The quantity of spam distributed from Brazil rose by 3.1 percentage points.
Canada, China, Hong Kong and North Korea dropped out of the Top 20 having each distributed less than 1.5% of all spam in September.
The amount of spam originating in Europe increased in September: France’s share grew by 2.3 percentage points; Greece - 2 percentage points; Ireland - 1.3 percentage points; the Netherlands - 1 percentage point; Portugal – 1.5 percentage points; Poland – 1.3 percentage points and Germany – 0.8 percentage points. As a result Europe was the worst affected region in the world, accounting for 42% of all distributed spam.
Malicious attachments were most frequently found in mail traffic received in the USA (12%) followed by the UK, Japan and Spain.
Malicious files were found in 4.3% of all emails, a decrease of 2 percentage points compared with the previous month. Despite the decrease, the percentage of malicious attachments in mail traffic remains high.
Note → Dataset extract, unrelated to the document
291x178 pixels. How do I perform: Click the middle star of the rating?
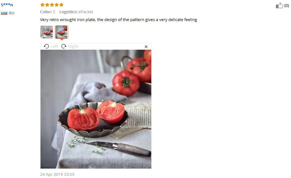pos(52,5)
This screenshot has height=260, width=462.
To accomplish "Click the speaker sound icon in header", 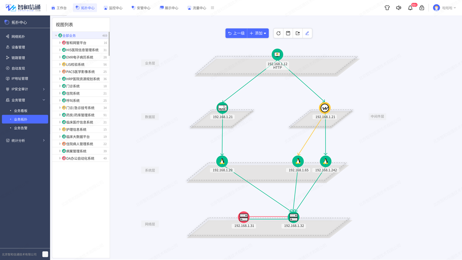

Trojan-Downloader.Win32.FraudLoad.hbf which was especially active at the end of the month claimed first place in September’s malicious Top 10. The programs from the FraudLoad family download a rogue antivirus program that is designed to extort money from the users of victim computers. In September, the share of this Trojan-Downloader.Win32.FraudLoad.hbf averaged 12% of all the malware found in mail traffic.
Fourth place is occupied by long-term Top 10 resident Trojan-Spy.HTML.Fraud.gen which uses spoofing technology and appears in the form of an HTML page. This malicious program comes with a phishing email containing a link to a fake site of a well-known bank or an e-pay system where the user is asked to enter a login and a password.
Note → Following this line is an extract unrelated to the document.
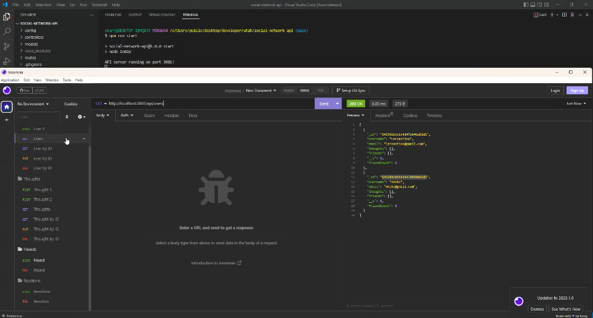593x318 pixels.
Task: Open the GET method dropdown
Action: tap(101, 104)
The lower half of our rating is dominated by the Oficla family. The programs from this family download other malicious programs and adware, or updates for them, from the Internet and launch them on a victim computer.
In September, PayPal had the unenviable distinction of being targeted most by the phishers once again. The share of attacks on this e-pay system increased by 3 percentage points compared to the previous month’s figures.
Compared to August, there were no changes in the four leaders. However, the share of attacks targeting HSBC decreased while World of Warcraft gamers were attacked more often. Only 0.6 percentage points separate these two phishing targets, but there’s no saying when or if WoW will replace HSBC in third place. After dropping out of the Top 5 in August, the number of attacks targeting Facebook doubled in September, making the social network the most likely to replace HSBC in third.
A reduction in Viagra spam in October is the most eagerly anticipated outcome of Spamlt’s closure. However, there is little hope of seeing a similar decline in the amount of emails containing malicious attachments, because this is one of the most profitable areas for those involved in partner programs after Viagra. Due to the closure of this major source of pharmaceutical spam and the time it will to take to create a new platform, lots of cybercriminals will no doubt look to maintain their profits by switching to the decidedly more user-unfriendly distribution of malicious programs.